Rewrite the part of the records that opens with the line containing "Click the 電話確認 label" and closes with the line containing "click(127, 16)" as a numbered list, leaving out any blank lines.

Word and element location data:
┄┄┄┄┄┄┄┄┄┄

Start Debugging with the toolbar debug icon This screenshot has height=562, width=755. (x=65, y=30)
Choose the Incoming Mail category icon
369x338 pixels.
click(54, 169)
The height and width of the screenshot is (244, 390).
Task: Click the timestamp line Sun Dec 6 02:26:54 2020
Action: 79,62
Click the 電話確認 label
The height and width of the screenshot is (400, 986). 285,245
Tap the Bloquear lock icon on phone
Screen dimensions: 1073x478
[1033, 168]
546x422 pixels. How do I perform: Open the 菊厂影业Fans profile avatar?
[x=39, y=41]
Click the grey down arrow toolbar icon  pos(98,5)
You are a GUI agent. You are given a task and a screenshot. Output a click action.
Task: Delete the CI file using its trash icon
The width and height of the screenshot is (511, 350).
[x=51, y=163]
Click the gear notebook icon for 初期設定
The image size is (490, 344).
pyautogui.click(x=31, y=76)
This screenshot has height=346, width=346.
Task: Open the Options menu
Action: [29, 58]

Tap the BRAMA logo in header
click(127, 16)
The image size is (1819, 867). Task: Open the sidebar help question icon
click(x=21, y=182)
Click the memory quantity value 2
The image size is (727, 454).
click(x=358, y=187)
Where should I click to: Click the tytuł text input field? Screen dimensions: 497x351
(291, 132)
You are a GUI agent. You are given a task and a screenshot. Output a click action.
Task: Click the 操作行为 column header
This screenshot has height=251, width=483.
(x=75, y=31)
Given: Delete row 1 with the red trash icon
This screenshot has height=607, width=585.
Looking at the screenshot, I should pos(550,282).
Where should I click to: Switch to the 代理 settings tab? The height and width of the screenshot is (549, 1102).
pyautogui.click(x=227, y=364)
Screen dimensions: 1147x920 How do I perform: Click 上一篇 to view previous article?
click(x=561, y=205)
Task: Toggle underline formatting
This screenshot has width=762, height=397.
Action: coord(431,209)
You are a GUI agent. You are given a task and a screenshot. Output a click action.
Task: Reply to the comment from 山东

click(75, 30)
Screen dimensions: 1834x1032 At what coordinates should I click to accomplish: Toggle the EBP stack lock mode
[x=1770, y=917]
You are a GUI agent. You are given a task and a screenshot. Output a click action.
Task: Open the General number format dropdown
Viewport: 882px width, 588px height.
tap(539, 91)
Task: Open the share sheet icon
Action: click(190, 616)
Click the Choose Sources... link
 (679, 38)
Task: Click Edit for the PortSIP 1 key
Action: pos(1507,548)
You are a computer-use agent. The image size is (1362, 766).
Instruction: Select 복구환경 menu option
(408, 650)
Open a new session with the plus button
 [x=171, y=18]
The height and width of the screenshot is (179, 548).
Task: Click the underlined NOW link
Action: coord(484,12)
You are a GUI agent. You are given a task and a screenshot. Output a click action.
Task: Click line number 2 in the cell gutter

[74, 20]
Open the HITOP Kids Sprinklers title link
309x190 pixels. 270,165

┄┄┄┄┄┄┄┄┄┄

The output
1. Click the 電話確認 label
2. The height and width of the screenshot is (400, 986). 285,245
3. Tap the Bloquear lock icon on phone
4. Screen dimensions: 1073x478
5. [1033, 168]
6. 546x422 pixels. How do I perform: Open the 菊厂影业Fans profile avatar?
7. [x=39, y=41]
8. Click the grey down arrow toolbar icon  pos(98,5)
9. You are a GUI agent. You are given a task and a screenshot. Output a click action.
10. Task: Delete the CI file using its trash icon
11. The width and height of the screenshot is (511, 350).
12. [x=51, y=163]
13. Click the gear notebook icon for 初期設定
14. The image size is (490, 344).
15. pyautogui.click(x=31, y=76)
16. This screenshot has height=346, width=346.
17. Task: Open the Options menu
18. Action: [29, 58]
19. Tap the BRAMA logo in header
20. click(127, 16)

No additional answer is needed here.